SILVER is losing to USD and economic recovery

Updated
Well, SILVER is not going to moon like the redditors and individual retail investors wanted it to. First, we had the fake break-out at $30, which immediately failed. Bulls attempted two recoveries when SILVER fell below $27 briefly, yet each time, the metal failed to maintain $28 as its base camp for the summit to $30 once again. Without clinging onto $30 (let alone $28) in the current economic environment we face, it will not hit anywhere close to the arbitrarily-declared value of $50, like everyone wants it to.

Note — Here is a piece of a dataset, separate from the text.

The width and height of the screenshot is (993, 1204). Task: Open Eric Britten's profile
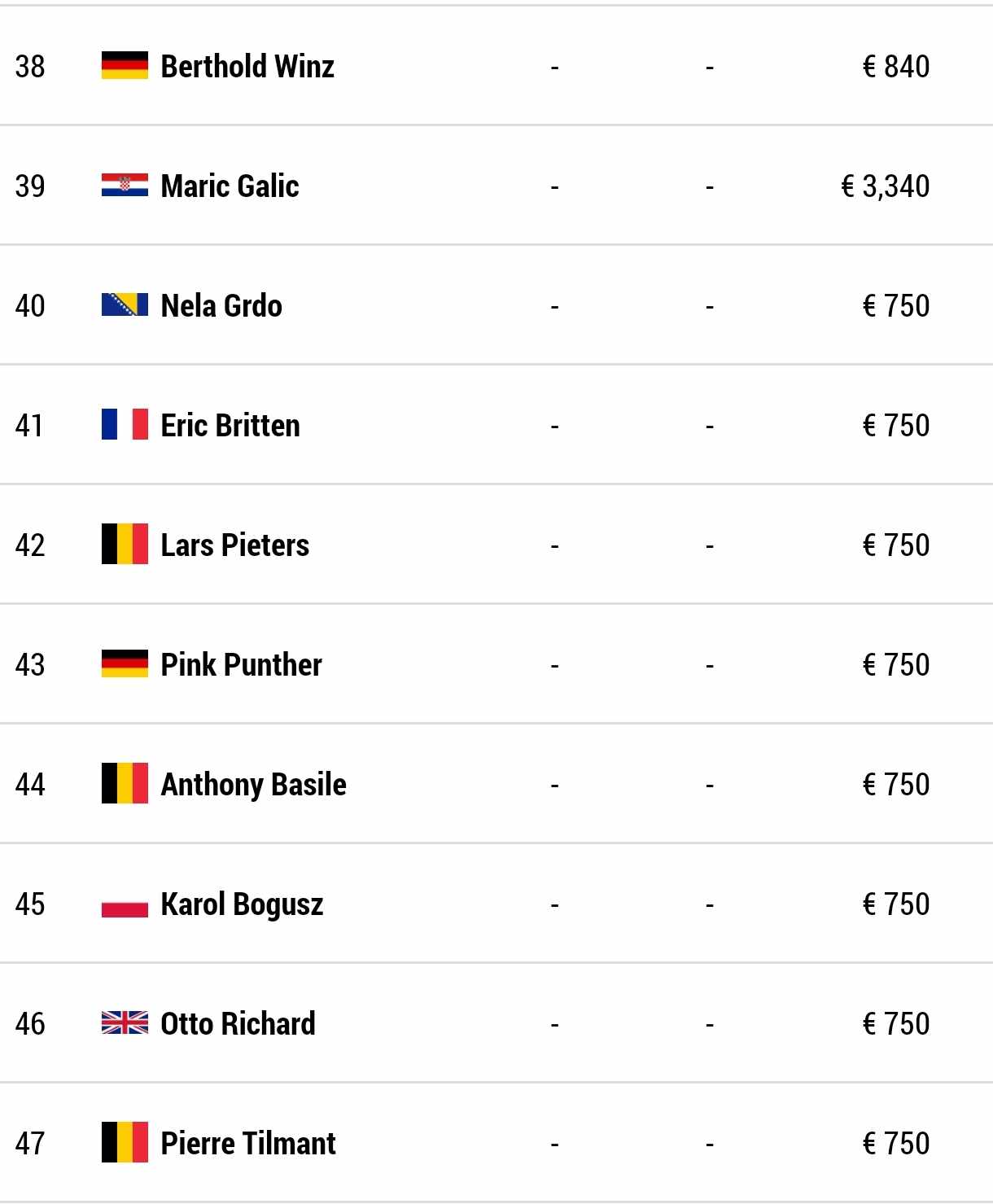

The Fed has printed literally trillions of dollars over the last 365+ days and yet the USD's index stubbornly remains at ~$90, now making its slow but steady climb back up from the pits. Will stimulus drive industrial demand? No. Manufacturing demand will not return in earnest until 2022. Will the investment side drive demand for SILVER and raise its price? No. As the dollar strengthens every day, as more and more Covid vaccines get into people's arms, institutional investors return to paper assets and yields. Sitting back and collecting yield is much easier and conventional than moving safe-haven/hard assets. GOLD continues to slide, and silver always, always follows. I am a silver stacker. I love silver. I buy it every week. But it ain't "mooning" this year, ladies and gentlemen.
Comment
Despite the dollar's index meeting resistance at $91 and now finding likely support at the 90.50 level, SILVER continues its long slide as it slowly loses momentum. The bears are now battling $27 to potentially find support at the $26.70-$26.80 range. The GOLD/SILVER ratio also found support at 64.80 and rebounded back above 65.50. If the dollar can fight back to $90.90 and up, and/or if gold continues its slide below $1775-$1780, it will be bearish for SILVER.